▸ **EXTRAIT RETENU**
————

La Cour administrative d’appel de Bordeaux, du fait du hasard des contentieux ou de son audace, semble décidément appelée à contribuer heureusement au mouvement actuel de la nouvelle construction du droit de la passation des contrats de délégation de la gestion des services publics (CAA Bordeaux, 1er juillet 2010, SYDEC c/ SIAEP de Mugron et SA Sogedo, req , n° 08BX01968).

 

 

1 - Sur la publicité des critères de jugement des propositions des candidats

 

1 – 1 la publicité des critères imposée

 

Les principes généraux du droit de la commande publique que sont les principes d’égalité d’accès, d’égalité de traitement et de transparence des procédures nécessitent que la personne publique apporte aux candidats à l’attribution d’un contrat de délégation de la gestion d’un service public, avant le dépôt de leur offre, une information sur les critères de sélection de celle-ci (CE, 23 décembre 2009, Établissement public du musée et du domaine national de Versailles, req. n° 328827, à paraître au recueil ; contrat marché public n° 2, février 2010, com. n° 83, Philippe Rees).

————

▸ **DONNÉES SOURCES**

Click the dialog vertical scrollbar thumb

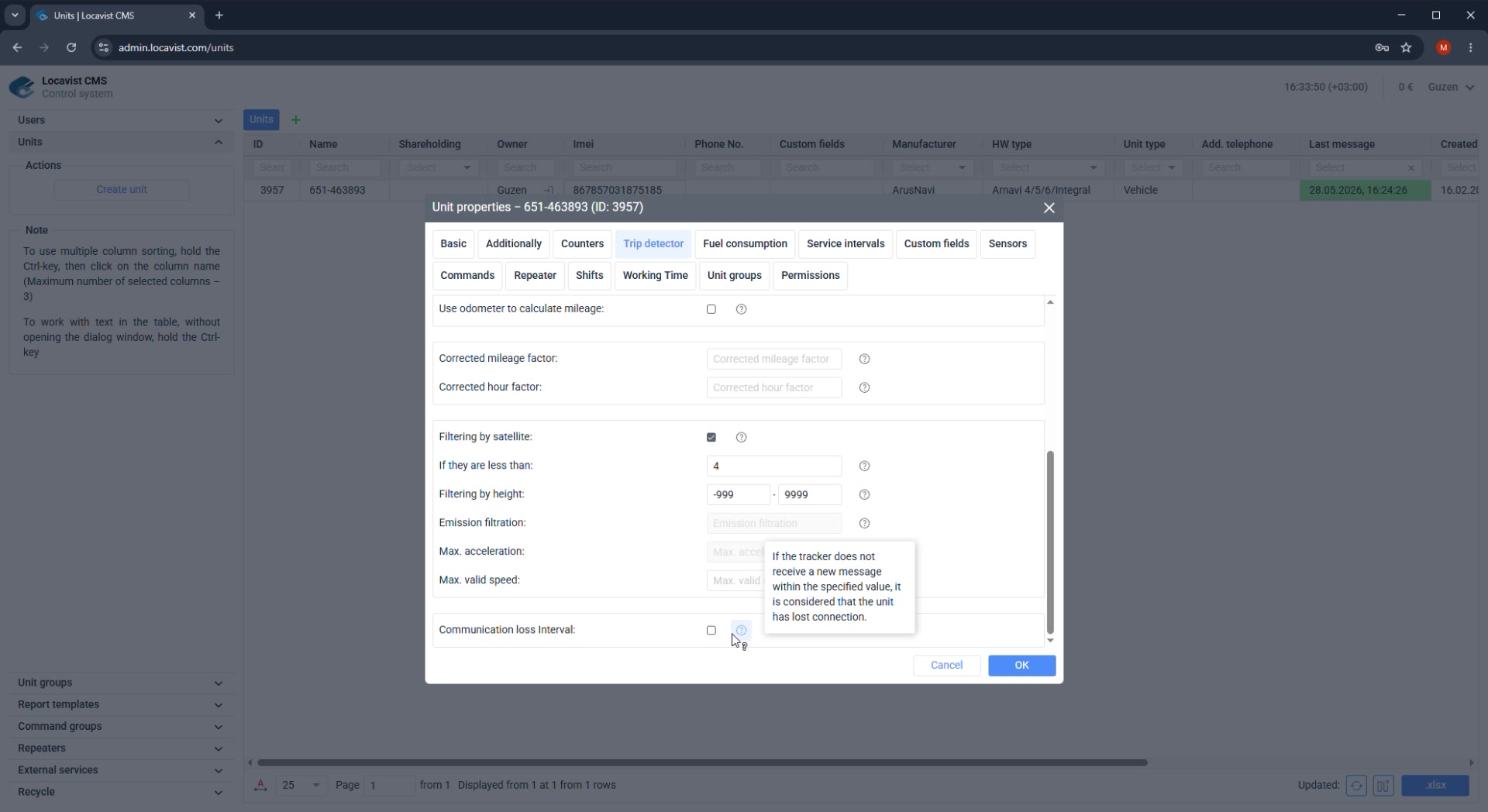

————

▸ **CONSIGNE**
Dans l'extrait sur la passation des délégations de service public, relevez tous les principes généraux du droit de la commande publique qui y sont énumérés.

▸ **CORRIGÉ**
- le principe d'égalité d'accès
- le principe d'égalité de traitement
- le principe de transparence des procédures